Back up and restore clusters

This page describes how to back up and restore clusters created with GKE on Bare Metal. These instructions apply to all cluster types supported by GKE on Bare Metal.

Back up a cluster

The backup process has two parts. First, a snapshot is made from the etcd store. Then, the related PKI certificates are saved to a tar file. The etcd store is the Kubernetes backing store for all cluster data and contains all the Kubernetes objects and custom objects required to manage cluster state. The PKI certificates are used for authentication over TLS. This data is backed up from the cluster's control plane or from one of the control planes for a high-availability (HA) deployment.

We recommend you back up your clusters regularly to ensure your snapshot data is relatively current. The rate of backups depends upon the frequency in which significant changes occur for your clusters.

Make a snapshot of the etcd store

In GKE on Bare Metal, a pod named etcd-CONTROL_PLANE_NAME in the kube-system namespace runs the etcd for that control plane. To backup the cluster's etcd store, perform the following steps from your admin workstation:

  1. Use kubectl get po to identify the etcd Pod.

    kubectl --kubeconfig CLUSTER_KUBECONFIG get po -n kube-system \
        -l 'component=etcd,tier=control-plane'

    The response includes the etcd Pod name and its status.

  2. Use kubectl describe pod to see the containers running in the etcd pod, including the etcd container.

    kubectl --kubeconfig CLUSTER_KUBECONFIG describe pod ETCD_POD_NAME -n kube-system
  3. Run a Bash shell in the etcd container:

    kubectl --kubeconfig CLUSTER_KUBECONFIG exec -it \
        ETCD_POD_NAME --container etcd --namespace kube-system \
        -- bin/sh
  4. From the shell within the etcd container, use etcdctl (version 3 of the API) to save a snapshot, snapshot.db, of the etcd store.

    ETCDCTL_API=3 etcdctl --endpoints= \
        --cacert=/etc/kubernetes/pki/etcd/ca.crt \
        --cert=/etc/kubernetes/pki/etcd/peer.crt \
        --key=/etc/kubernetes/pki/etcd/peer.key \
        snapshot save /tmp/snapshotDATESTAMP.db

    Replace DATESTAMP with the current date to prevent overwriting any subsequent snapshots.

  5. Exit from the shell in the container and run the following command to copy the snapshot file to the admin workstation.

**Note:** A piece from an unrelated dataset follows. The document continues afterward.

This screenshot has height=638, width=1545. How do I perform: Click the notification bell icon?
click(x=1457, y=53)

    kubectl --kubeconfig CLUSTER_KUBECONFIG cp \
        kube-system/ETCD_POD_NAME:/tmp/snapshot.db \
        --container etcd snapshot.db
  6. Copy the etcdctl binary from the etcd pod so that the same can be used during the restore process.

    kubectl --kubeconfig CLUSTER_KUBECONFIG cp \
      kube-system/ETCD_POD_NAME:/usr/local/bin/etcdctl \
      --container etcd etcdctl
  7. Store the snapshot file and the etcdctl binary in a location that is outside of the cluster and is not dependent on the cluster's operation.

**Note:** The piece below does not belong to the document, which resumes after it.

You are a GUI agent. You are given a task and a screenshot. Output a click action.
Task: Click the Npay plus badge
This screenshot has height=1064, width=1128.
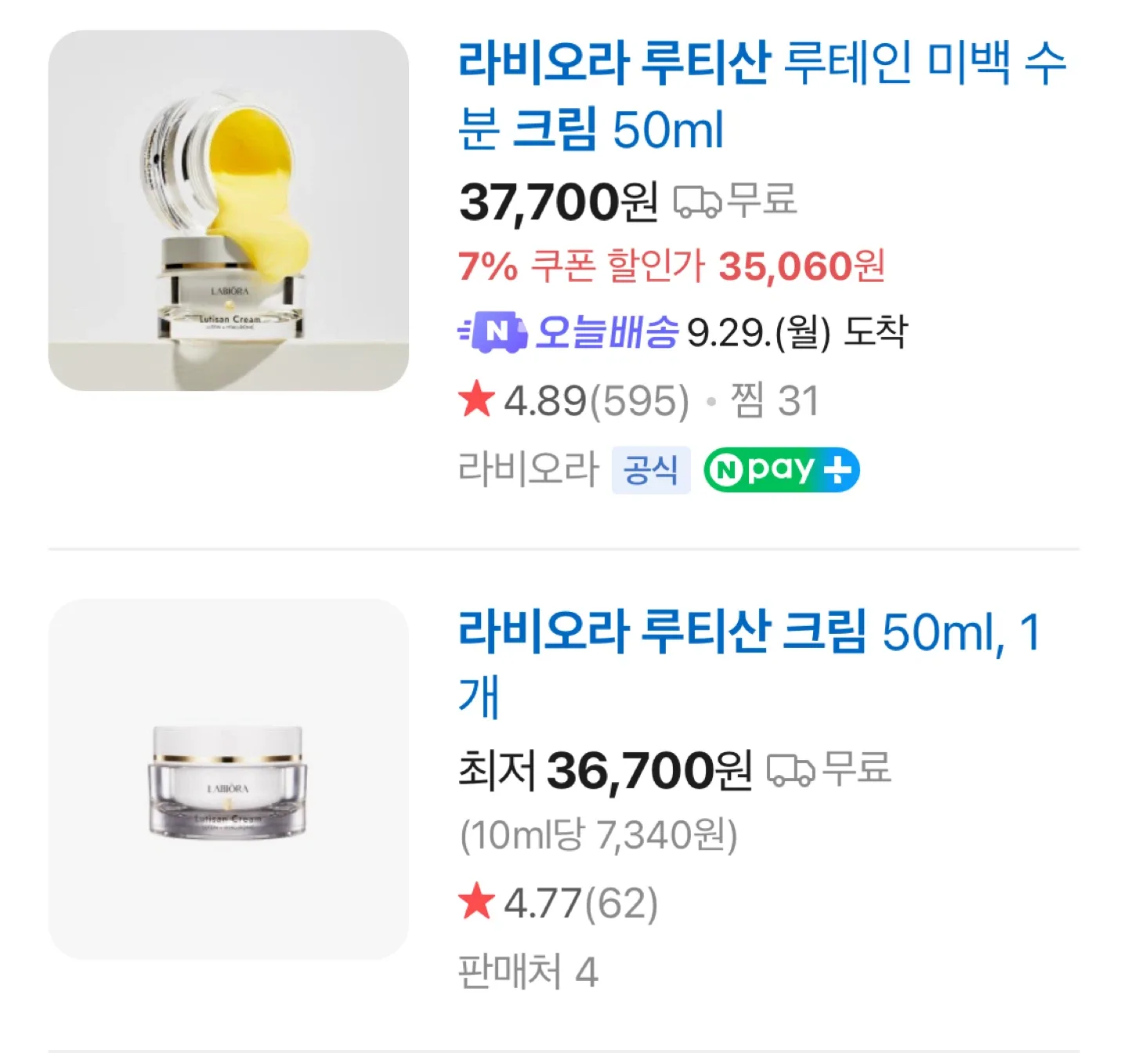click(781, 470)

Archive the PKI certificates

The certificates to be backed up are located in the /etc/kubernetes/pki directory of the control plane. The PIK certificates together with the etcd store snapshot.db file are needed to to recover a cluster in the event the control plane goes down completely. The following steps create a tar file, containing the PKI certificates.

  1. Use ssh to connect to the cluster's control plane as root.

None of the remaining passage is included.